From a very early age, I’ve believed that the primary purpose of my life is to evolve to the highest possible level: to get faster, stronger, cleverer, kinder, more empathetic : that is to say, develop every aspect of my existence towards its ultimate potential. This is probably why I’ve had a lifelong affinity towards the martial arts, which ultimately led me to living and working in Japan in the 1990s. The samurai of ancient Japan lived according to the code of Bushido – the way, or path, of the warrior. For the samurai, the way of the warrior was not just about killing. It was about refining the self through a variety of endeavours. Samurai were not just versed in the art of killing through the practice of martial art. They also trained in the arts of Ikebana (flower arrangement), Shodo (calligraphy), Haiku (poetry), Chado (tea ceremony), and Zazen (meditation). This concept was encapsulated in the maxim ‘bun bu ryo do’: the way, or path, of the pen and the sword; which is the transliteration of the calligraphy at the head of this article. According to this Samurai precept, balancing the development of the mind (including the concepts of intellect and wisdom) and the body was of utmost importance.

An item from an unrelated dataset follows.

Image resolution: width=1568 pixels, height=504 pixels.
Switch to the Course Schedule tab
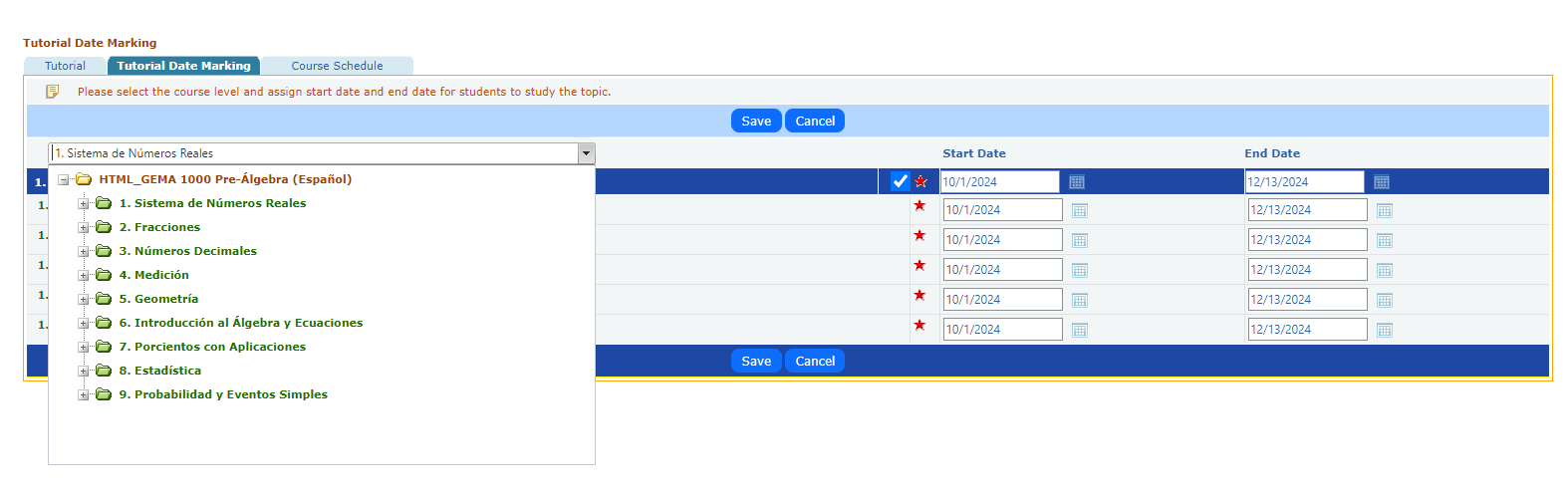(337, 66)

Work has never primarily been a source of income and wealth for me, although this is clearly a necessary aspect of modern living. Work, to me, is purely another tool by which I can hone mind, body and spirit. After all, money is very fickle and temporary. Wisdom is probably enduring, cumulative and exponential. This attitude towards work may have helped me weather the trials and tribulations of business better than some of the people I have had the pleasure of meeting over the years. Many people I have met seem to have a ‘work hard now so that I can retire early’ mindset. This makes no sense to me. My proposal to those people is stop doing what you are doing, right now, and do something different because life is too short. We all owe it to ourselves to find the intersection of our life’s purpose and a method of earning a sustainable living: one’s ‘Ikigai’. ‘Ikigai’ is another Japanese concept that encapsulates the idea of a career that involves something that we love, we are good at, we can get paid for, and that the world needs. Visually, this can be expressed as a Venn diagram:
Alternatively, if one takes the above Samurai-style attitude toward one’s work (the idea that it is just one of the things in our lives that hones mind, body and spirit), we could reinvent our experience of our current work. We can do the same thing but experience it in an entirely different way. The power of the human mind and the subjectivity of perception allows us to do this. Change our attitude and it changes our perception and, therefore, our reality. So, what should we do with these ideas? Well, in Japan, one would seek a Sensei. This title is used to address a variety of roles such as teacher, doctor and other professionals such as clergy, accountants, lawyers, physicians and politicians. Maybe the common denominator is ‘a person who helps facilitate understanding in another’. In the West, it might be considered analogous with the concept of a coach. A coach can act as an objective third party, external to our circumstances, who can help us achieve an alternative understanding of our situation and facilitate insight. By working with a coach we can change our perception, improve our experience and achieve our full potential. Clearly, this is not just of personal benefit but makes us more valuable tools within the organisations for which we work.